# Rushing in to IVF



## anne1 (Nov 6, 2002)

Hi

Thanks for providing such caring support.

I saw an article on the BBC website re. a survey conducted earlier this year by the US National Institute of Environmental Health Sciences (with a quote from the HFEA) saying that patients (even in their late thirties) should not rush into IVF because fewer than 1 in 10 (in their late thirties) would fail to get pregnant after 2 years if their hubby was under 40 and that couples should be more patient before moving to assisted conception if there are no major problems.

The dilemma is when to move ahead to IVF - I am just 38 and have been trying for about 15 months (with an early miscarriage in that period), normal FSH levels (5.2) etc, endio biopsy, patents tubes ( slight distention on one side thou' the consultant was unsure if this would have an impact because both tubes were patent) and normal sperm count. Do you think 2 years is too long to wait or is this realistic if there are no obvious problems?

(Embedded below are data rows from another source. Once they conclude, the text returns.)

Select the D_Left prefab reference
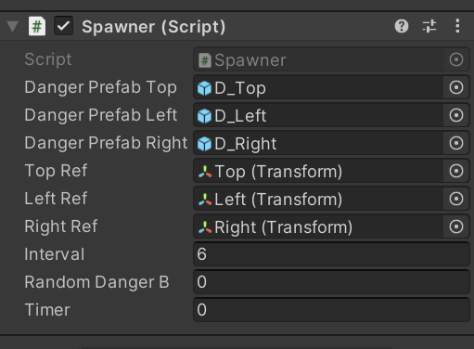The image size is (474, 349). click(x=318, y=115)
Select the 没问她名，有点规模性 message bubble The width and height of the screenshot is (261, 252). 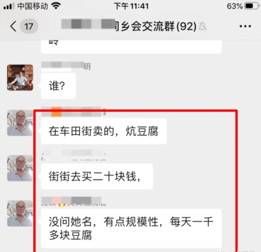[x=131, y=228]
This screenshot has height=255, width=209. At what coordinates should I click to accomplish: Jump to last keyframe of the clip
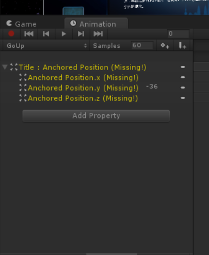[x=99, y=33]
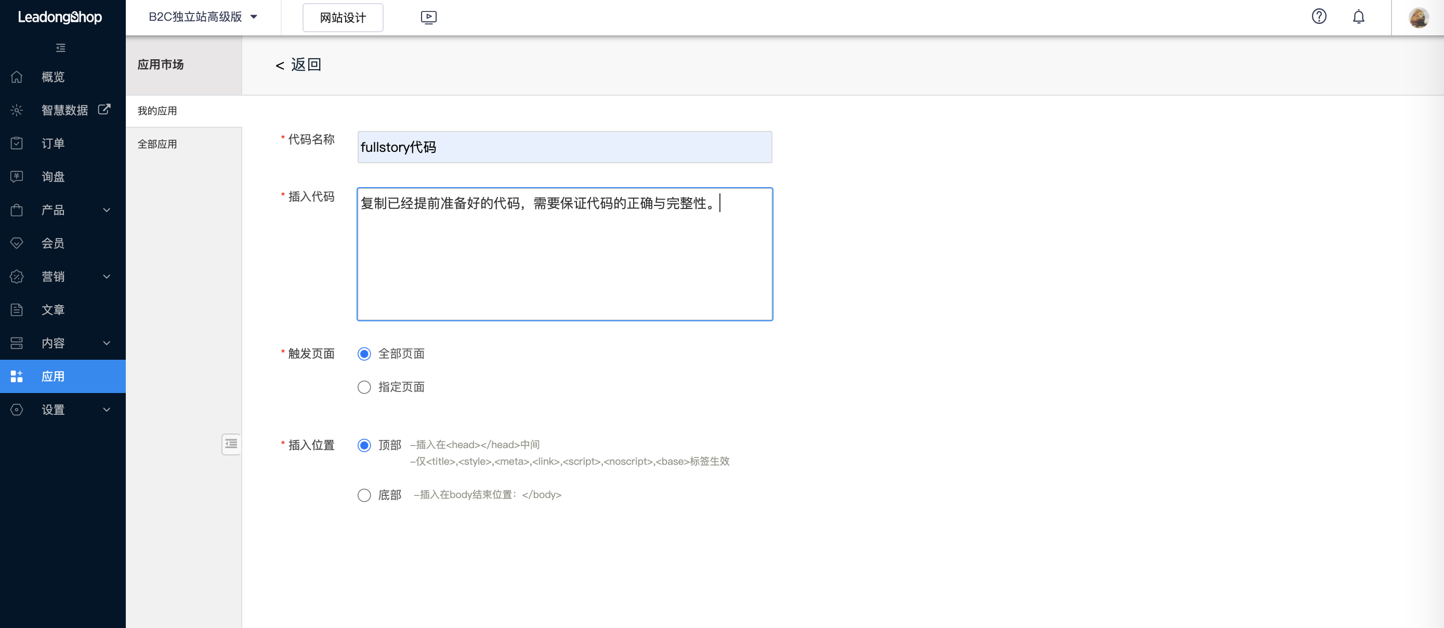This screenshot has height=628, width=1444.
Task: Choose 底部 insert position
Action: click(x=364, y=495)
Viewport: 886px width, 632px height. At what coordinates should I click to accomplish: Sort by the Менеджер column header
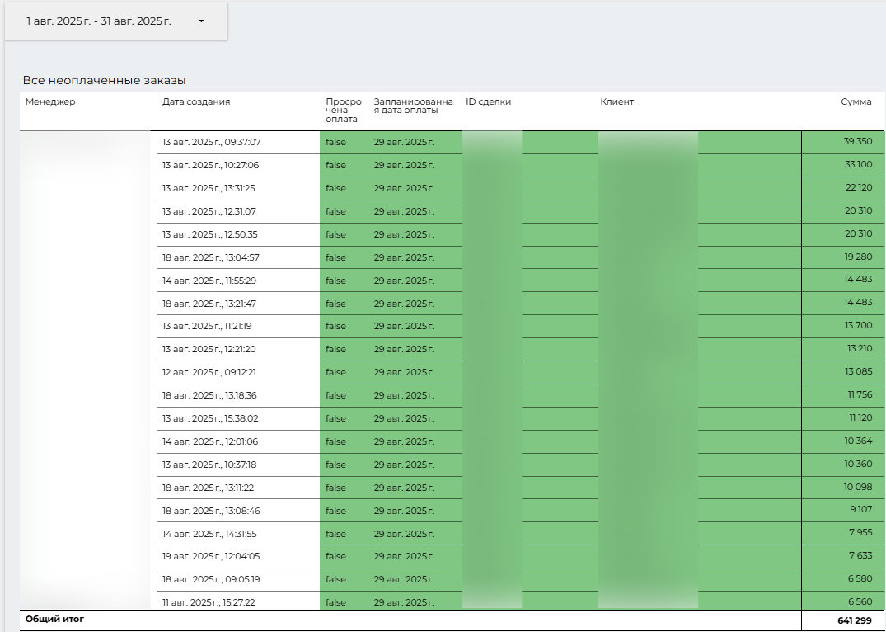[x=50, y=102]
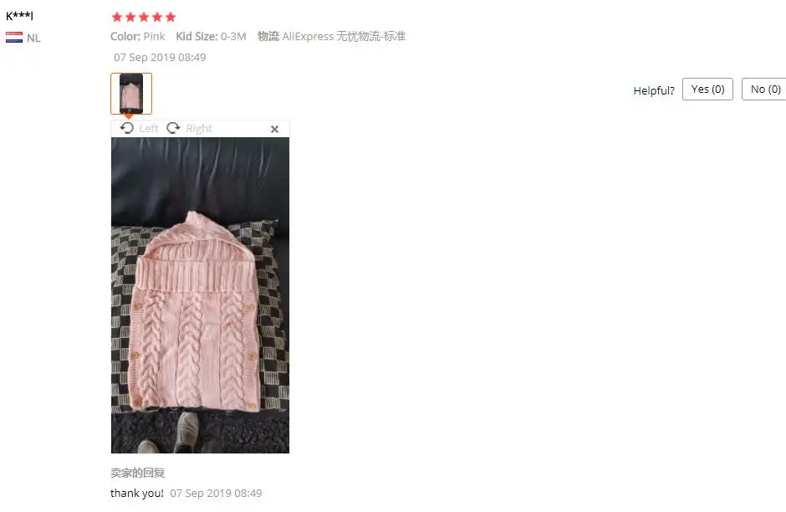The width and height of the screenshot is (786, 512).
Task: Rotate the photo left using the counterclockwise arrow
Action: pos(127,128)
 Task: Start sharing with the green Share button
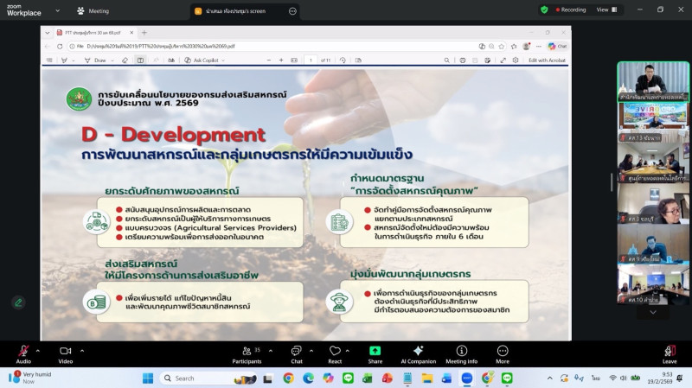pyautogui.click(x=375, y=351)
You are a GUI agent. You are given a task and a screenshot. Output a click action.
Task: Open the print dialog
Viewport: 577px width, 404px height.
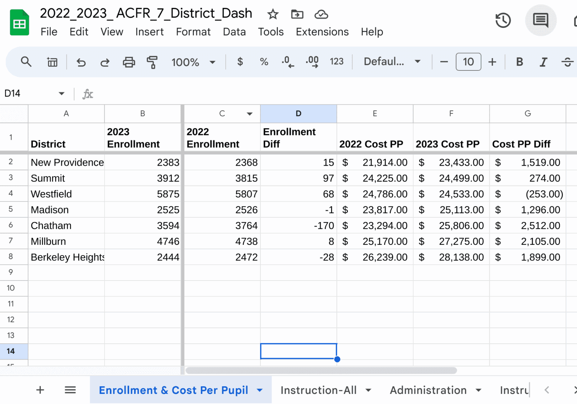coord(129,62)
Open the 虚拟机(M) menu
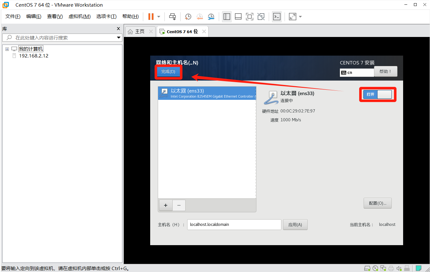Viewport: 430px width, 272px height. 79,16
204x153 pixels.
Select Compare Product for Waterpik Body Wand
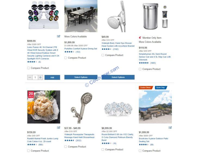[x=103, y=55]
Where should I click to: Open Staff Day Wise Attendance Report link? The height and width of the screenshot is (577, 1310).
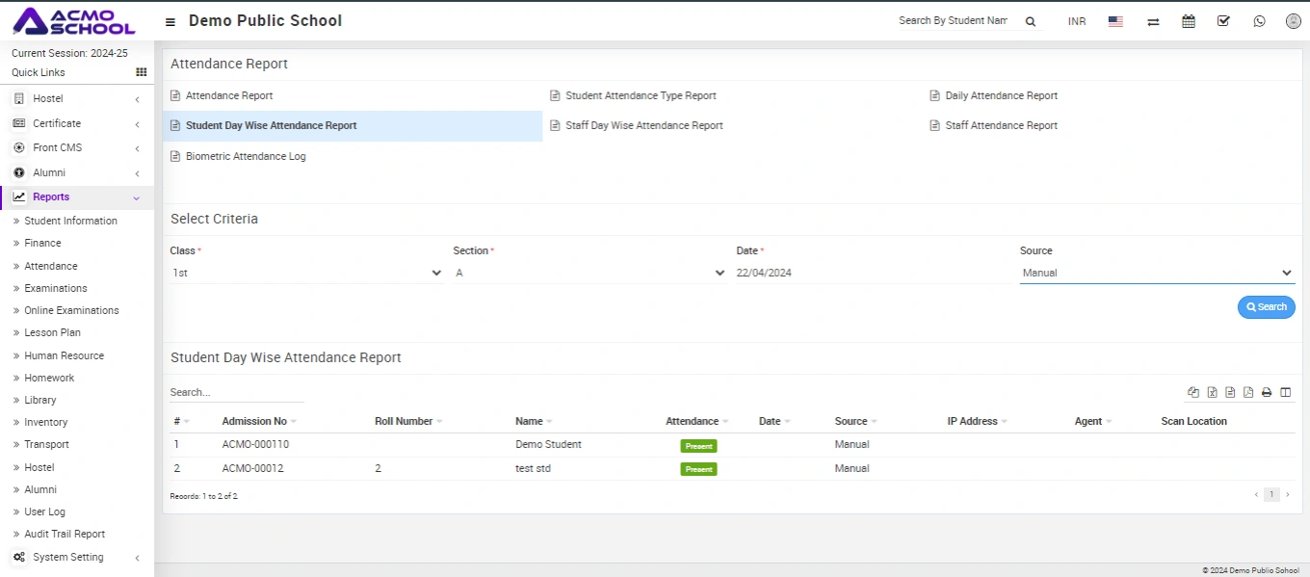pyautogui.click(x=643, y=126)
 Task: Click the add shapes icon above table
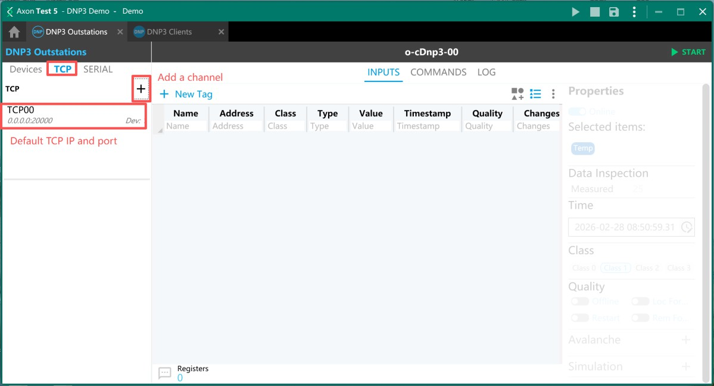[x=517, y=94]
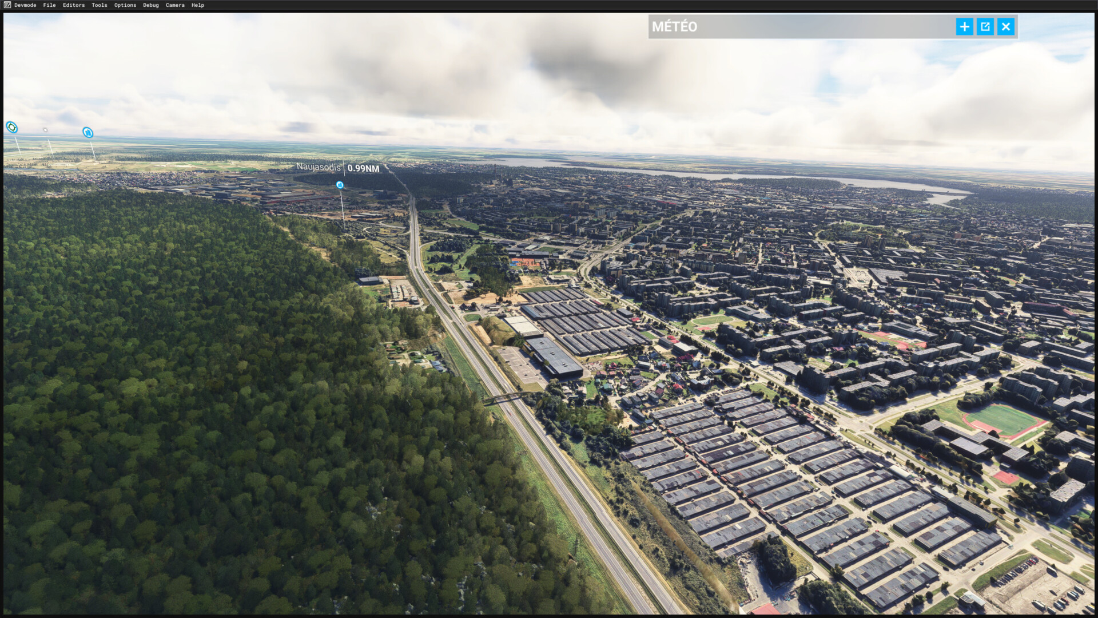Open the Debug menu
This screenshot has height=618, width=1098.
click(151, 5)
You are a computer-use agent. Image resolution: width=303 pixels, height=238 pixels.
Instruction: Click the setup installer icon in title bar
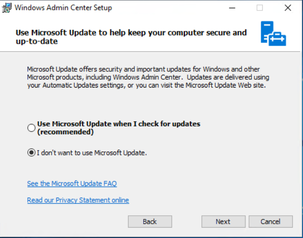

My consultant says that we can have either superovulation with IUI or IVF but I am not sure which is most effective for my age range please?

Also, my husband is 50 and the consultant said his sperm test was excellent, but is there somthing else that he has not been tested for that effects men over 40 (as mentioned in this survey), if so what tests should we be having please that would pick up on age related problems for men?


Many thanks

Anne


----------



## peter (Oct 2, 2002)

Dear Anne,

I tend to agree that there is rather a rush nowadays to get into more and more invasive technology to get a 'quick fix'. It is important to let nature take its' course within reason but of course it is equally important not to wait too long in terms of potential complications later in life such as Downs' syndrome and menopause. It is good general advice that all couples should have been trying for at least two years before any intervention but each case must be taken on its' merits.

I would recommend a few cycles of IUI initially and see how that goes. Your history sounds pretty normal so this could well be successful.

It might be worth considering chromosomal analysis on both of you (bearing in mind the miscarriage). This is an easy blood test which your clinic should be able to organise.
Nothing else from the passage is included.